**Data supplied**:
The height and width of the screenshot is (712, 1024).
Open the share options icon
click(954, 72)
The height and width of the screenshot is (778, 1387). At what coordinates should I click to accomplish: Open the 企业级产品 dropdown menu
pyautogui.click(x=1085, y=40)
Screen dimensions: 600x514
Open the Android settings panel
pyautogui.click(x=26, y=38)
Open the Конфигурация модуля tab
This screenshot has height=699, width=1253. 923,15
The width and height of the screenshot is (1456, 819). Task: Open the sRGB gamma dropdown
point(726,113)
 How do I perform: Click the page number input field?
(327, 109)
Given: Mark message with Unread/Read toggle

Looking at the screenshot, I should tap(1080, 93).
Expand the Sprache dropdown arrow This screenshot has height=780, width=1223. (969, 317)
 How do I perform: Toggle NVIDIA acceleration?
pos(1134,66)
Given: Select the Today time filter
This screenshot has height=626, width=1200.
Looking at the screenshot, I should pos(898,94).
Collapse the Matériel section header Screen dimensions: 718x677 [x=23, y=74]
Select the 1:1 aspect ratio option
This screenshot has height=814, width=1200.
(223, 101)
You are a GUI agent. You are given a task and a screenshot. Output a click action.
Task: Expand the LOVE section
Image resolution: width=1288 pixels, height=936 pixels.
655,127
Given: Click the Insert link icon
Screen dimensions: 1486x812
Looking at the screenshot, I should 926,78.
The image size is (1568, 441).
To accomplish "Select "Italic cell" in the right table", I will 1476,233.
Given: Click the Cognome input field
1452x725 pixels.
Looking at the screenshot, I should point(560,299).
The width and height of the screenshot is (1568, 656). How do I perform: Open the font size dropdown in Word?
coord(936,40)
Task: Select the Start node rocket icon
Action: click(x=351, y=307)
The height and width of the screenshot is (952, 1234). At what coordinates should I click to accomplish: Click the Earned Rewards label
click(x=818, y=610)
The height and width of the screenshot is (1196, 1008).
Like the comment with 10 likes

**Exercise directions**:
Copy all of the rows above verbatim.

**Solution to this problem**:
The height and width of the screenshot is (712, 1024).
Open the share options icon
click(954, 72)
The height and width of the screenshot is (778, 1387). At what coordinates should I click to accomplish: Open the 企业级产品 dropdown menu
pyautogui.click(x=1085, y=40)
Screen dimensions: 600x514
Open the Android settings panel
pyautogui.click(x=26, y=38)
Open the Конфигурация модуля tab
This screenshot has height=699, width=1253. 923,15
The width and height of the screenshot is (1456, 819). Task: Open the sRGB gamma dropdown
point(726,113)
 How do I perform: Click the page number input field?
(327, 109)
Given: Mark message with Unread/Read toggle

Looking at the screenshot, I should tap(1080, 93).
Expand the Sprache dropdown arrow This screenshot has height=780, width=1223. (969, 317)
 How do I perform: Toggle NVIDIA acceleration?
pos(1134,66)
Given: Select the Today time filter
This screenshot has height=626, width=1200.
Looking at the screenshot, I should pos(898,94).
Collapse the Matériel section header Screen dimensions: 718x677 [x=23, y=74]
Select the 1:1 aspect ratio option
This screenshot has height=814, width=1200.
(223, 101)
You are a GUI agent. You are given a task and a screenshot. Output a click action.
Task: Expand the LOVE section
Image resolution: width=1288 pixels, height=936 pixels.
655,127
Given: Click the Insert link icon
Screen dimensions: 1486x812
Looking at the screenshot, I should 926,78.
The image size is (1568, 441).
To accomplish "Select "Italic cell" in the right table", I will 1476,233.
Given: Click the Cognome input field
1452x725 pixels.
Looking at the screenshot, I should point(560,299).
The width and height of the screenshot is (1568, 656). How do I perform: Open the font size dropdown in Word?
coord(936,40)
Task: Select the Start node rocket icon
Action: click(x=351, y=307)
The height and width of the screenshot is (952, 1234). At what coordinates should I click to accomplish: Click the Earned Rewards label
click(x=818, y=610)
The height and width of the screenshot is (1196, 1008).
Like the comment with 10 likes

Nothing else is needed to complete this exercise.